= Elise Jaeger =

English fashion designer

Elizabeth "Elise" Marie Louise Jaeger, known as Madame Elise (1836–1913) was an English dressmaker. She was the founder of The Madame Elise label and fashion house. She was the official dressmaker, to H.R.H the Princess of Wales.

==Biography==
Elizabeth Marie Louise Jaeger was the daughter of a banker from Frankfurt, Germany. On January 10, 1857, she married the businessman Frederick Wootton Isaacson (1836–1898).

In the 1851 London census she was recorded as a milliner working for the dressmaker and lace seller Jane Clarke, at 170 Regent Street, in Mayfair. In 1859, Clarke retired and sold her business to Elise and Frederick Isaacson. The business was developed by Elise to a major fashion business during the 1860s and 1870s.
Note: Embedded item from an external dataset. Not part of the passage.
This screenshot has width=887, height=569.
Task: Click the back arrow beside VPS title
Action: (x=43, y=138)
She gained an appointment from the Princess of Wales, Alexandra of Denmark, the wife to King Edward VII. Her business expanded to include a warehouse and workroom under the Isaacson name at 62 & 63 King Street near St. James's Square.
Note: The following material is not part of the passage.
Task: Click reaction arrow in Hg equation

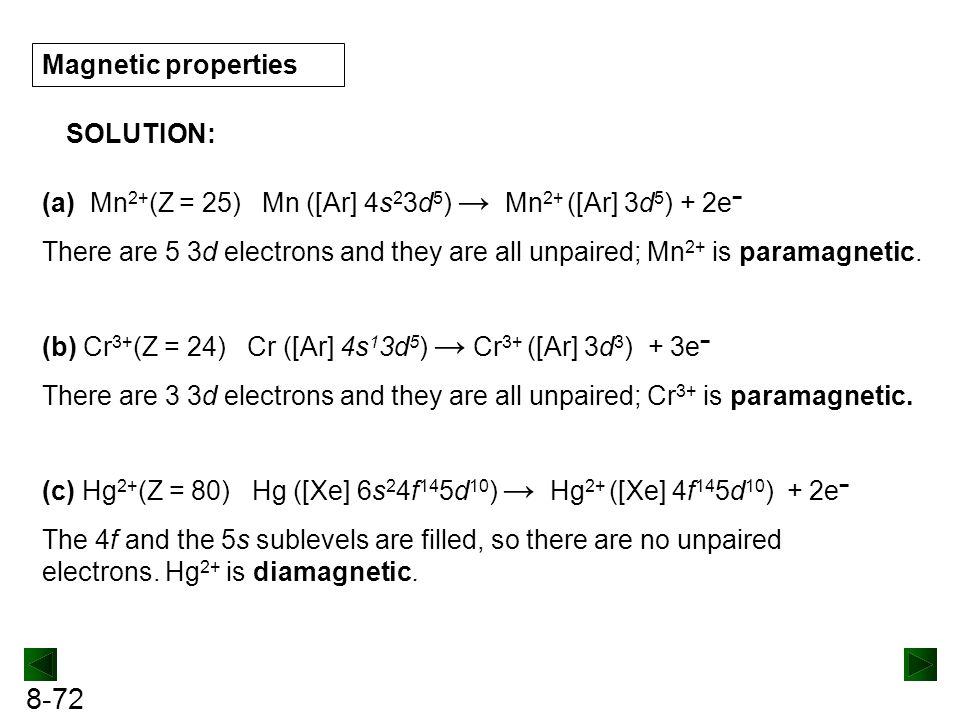Action: [x=519, y=492]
Elise also write books and magazine articles about fashionable dress and textile craft.

==Legacy==
In 1884, her business was sold to Charles Chatteris (1848–1903). He continued to operate under the Madame Elise label, until he was required to change the name to Madame Elise and Company in 1887. The business was incorporated as a Ltd in 1890, and dissolved after the death of Charles Chatteris in 1903.